Mahkamah Konstitusi atau MK menyatakan bahwa menteri tidak perlu mundur dari jabatan kalau mau mencalonkan diri sebagai capres atau cawapres. Pernyataan itu tertuang di dalam putusan perkara nomor 68/PUU-XX/2022 yang di ajukan Partai Garda Perubahan Indonesia (Garuda). MK menerima sebagian dari permohonan Partai Garuda.

“Menyatakan frase ‘pejabat negara’ dalam pasal 170 ayat (1) UU Nomor 7 Tahun 2017 tentang pemilu. Bertentangan dengan UUD Negara Republik Indonesia Tahun 1945 dan tidak mempunyai kekuatan hukum mengikat secara bersyarat.” Ucap Ketua MK Anwar Usman dalam sidang daring, Senin 31 Oktober.

MK: Menteri Mau Nyapres Tidak Perlu Mundur, Cukup Izin Presiden

Pasal 170 ayat (1) UU Nomor 7 tahun 2017 mewajibkan pejabat negara mengundurkan diri dari jabatannya saat hendak nyapres. Pengecualian di berikan kepada presiden, wakil presiden, pimpinan dan anggota MPR, pimpinan dan anggota DPR, pimpinan dan anggota DPD, gubernur, wakil gubernur, bupati, wakil bupati, wali kota, dan wakil walkota.

Di putusan perkara ini, MK menambahkan jabatan yang di kecualikan. MK memasukkan menteri sebagai pejabat negara yang tak perlu mundur saat nyapres.

“Termasuk menteri dan pejabat setingkat menteri sepanjang menteri dan pejabat setingkat menteri mendapatkan persetujuan dan izin cuti dari presiden.” Ucap Anwar.

MK menyampaikan bahwa tak semua pejabat setingkat menteri masuk pengecualian tersebut. Ada delapan kategori pejabat setingkat menteri yang tetap harus mengundurkan diri saat mencalonkan diri sebagai presiden ataupun wakil presiden.

Mereka adalah ketua, wakil ketua, ketua muda, dan hakim agung Mahkamah Agung; ketua, wakil ketua, dan hakim pada semua badan peradilan, kecuali hakim ad hoc. Serta ketua, wakil ketua, dan anggota MK.
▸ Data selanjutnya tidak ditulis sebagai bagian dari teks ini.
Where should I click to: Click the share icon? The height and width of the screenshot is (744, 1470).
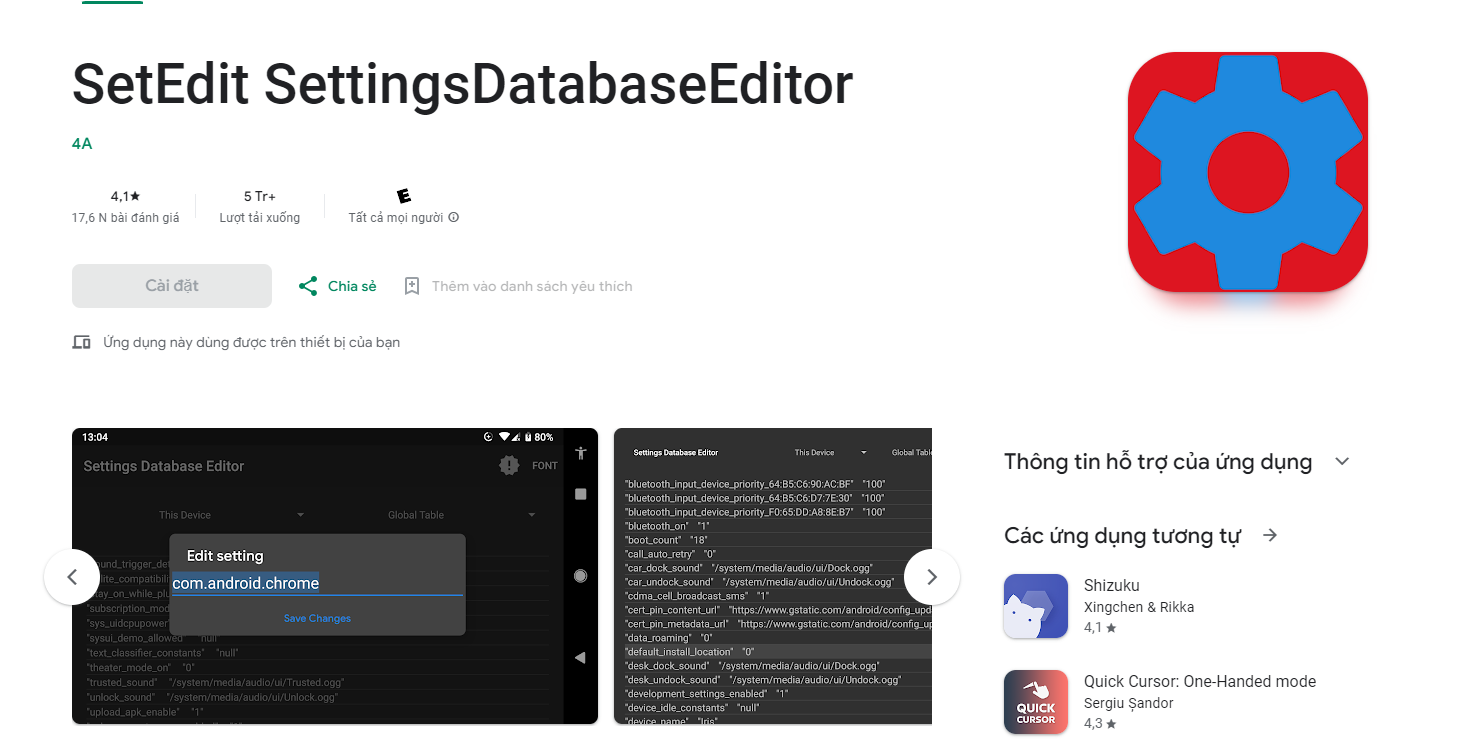click(x=308, y=286)
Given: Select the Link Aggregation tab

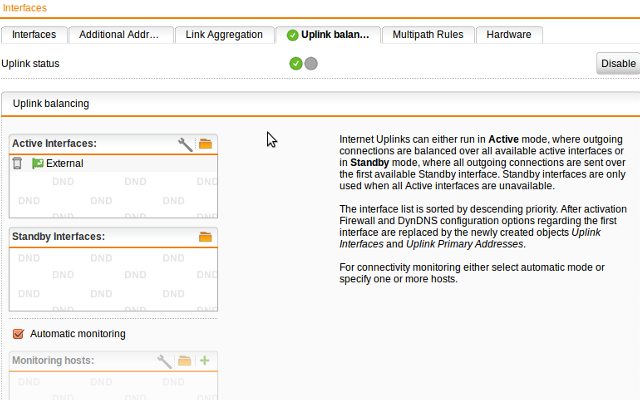Looking at the screenshot, I should [x=223, y=34].
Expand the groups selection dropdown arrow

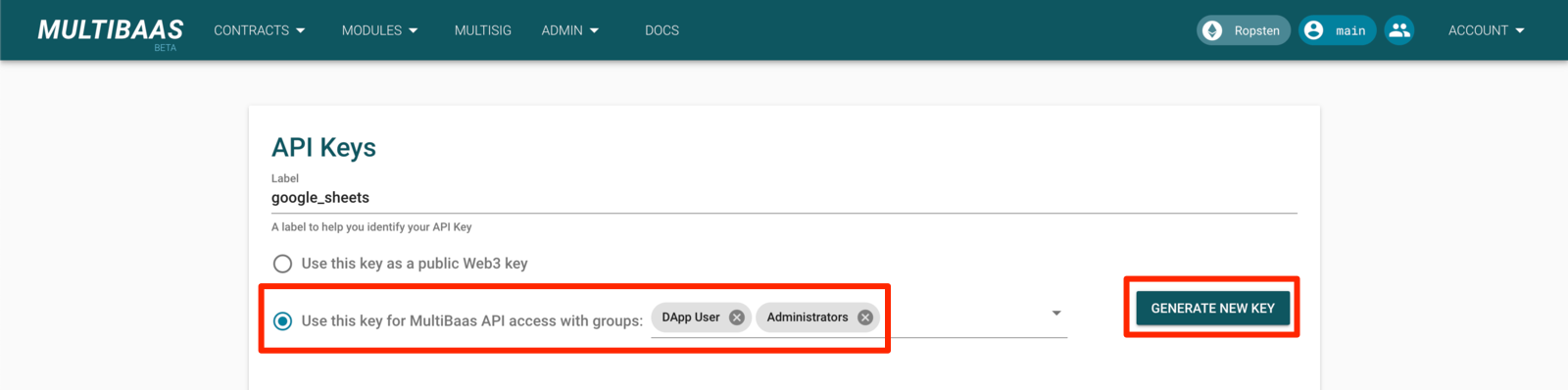click(x=1056, y=314)
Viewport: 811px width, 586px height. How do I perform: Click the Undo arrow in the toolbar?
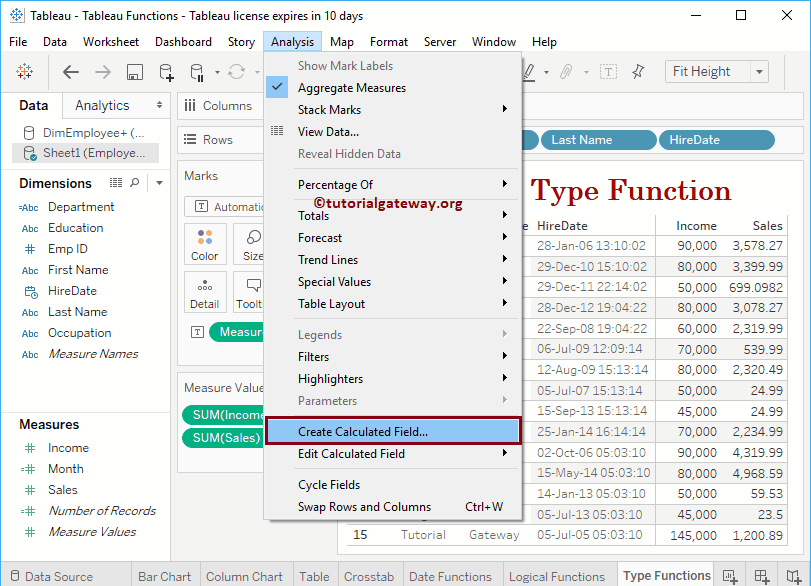[x=71, y=72]
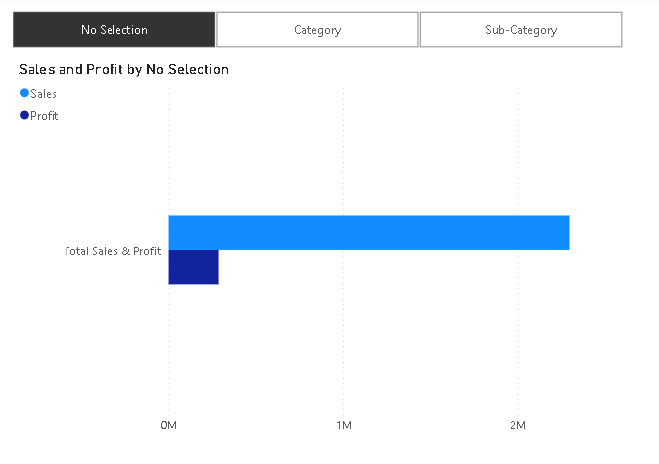
Task: Click the 1M x-axis tick label
Action: pos(343,426)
Lalu ada ketua, wakil ketua, dan anggota BPK; ketua, wakil ketua, dan anggota Komisi Yudisial. Serta ketua dan wakil ketua Komisi Pemberantasan Korupsi.

Selain itu, ada kepala perwakilan Republik Indonesia di luar negeri yang berkedudukan sebagai duta besar luar biasa dan berkuasa penuh. Ada pula pejabat lainnya yang di tentukan oleh undang-undang.